What to produce:
Quote every line of the data below as it stands, omitting pictures.

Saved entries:

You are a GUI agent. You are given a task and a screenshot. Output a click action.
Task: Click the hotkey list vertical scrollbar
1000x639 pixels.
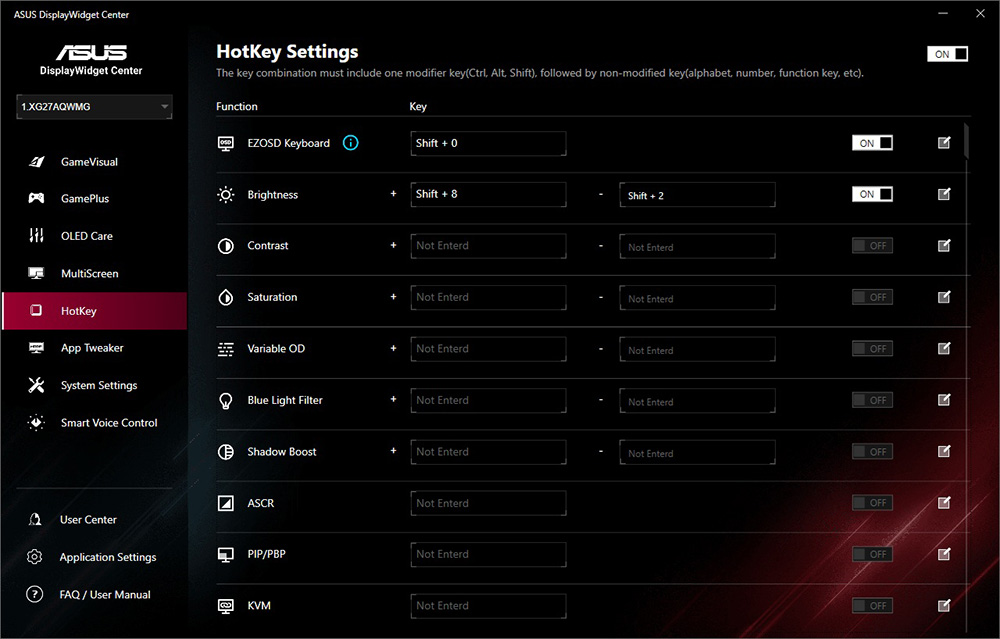[x=966, y=141]
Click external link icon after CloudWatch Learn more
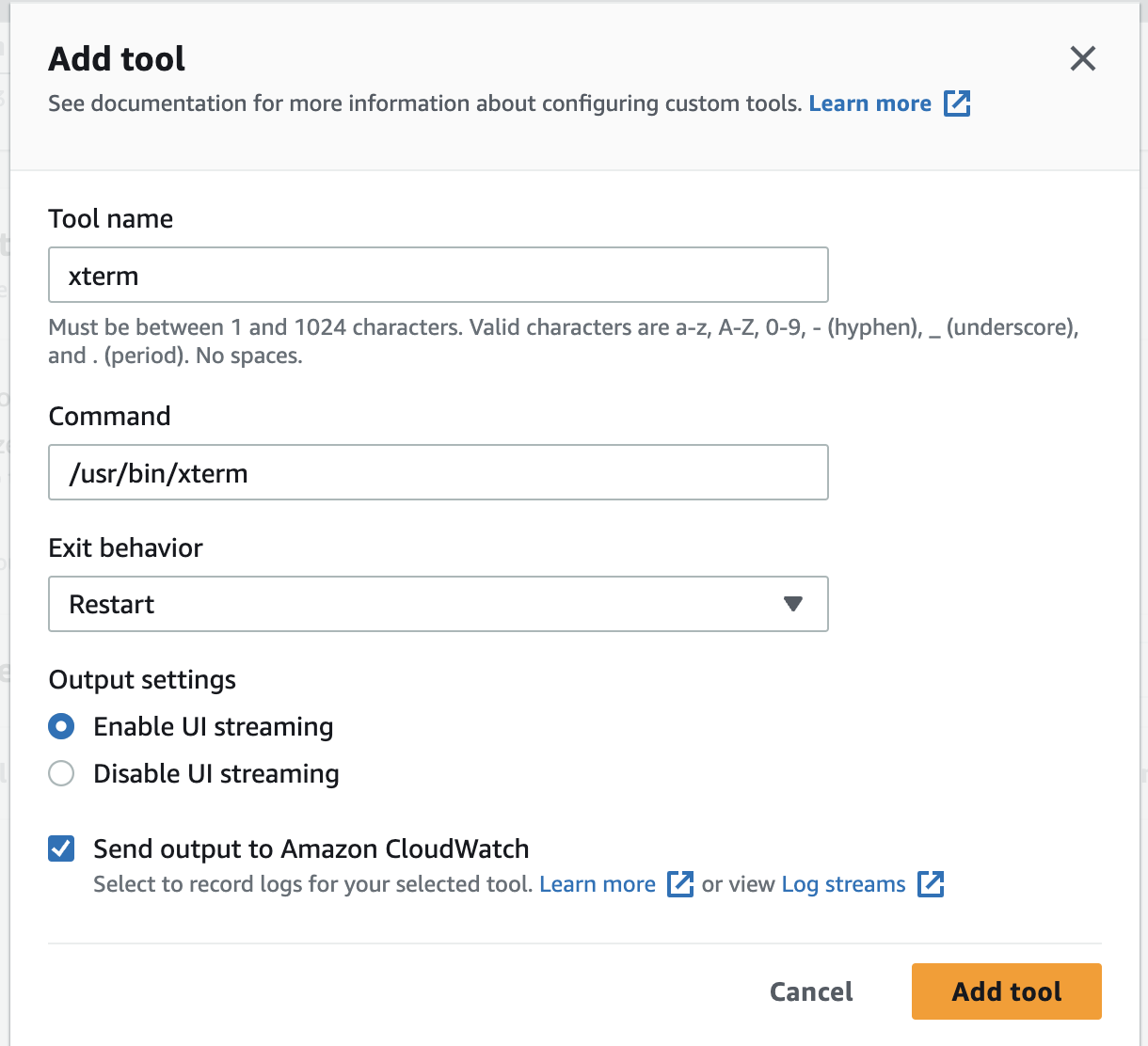This screenshot has width=1148, height=1046. [x=679, y=884]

Answer space:
You are a GUI agent. You are given a task and a screenshot. Output a click action.
Task: Click the hotkey list vertical scrollbar
1000x639 pixels.
[x=966, y=141]
Click external link icon after CloudWatch Learn more
This screenshot has width=1148, height=1046. [x=679, y=884]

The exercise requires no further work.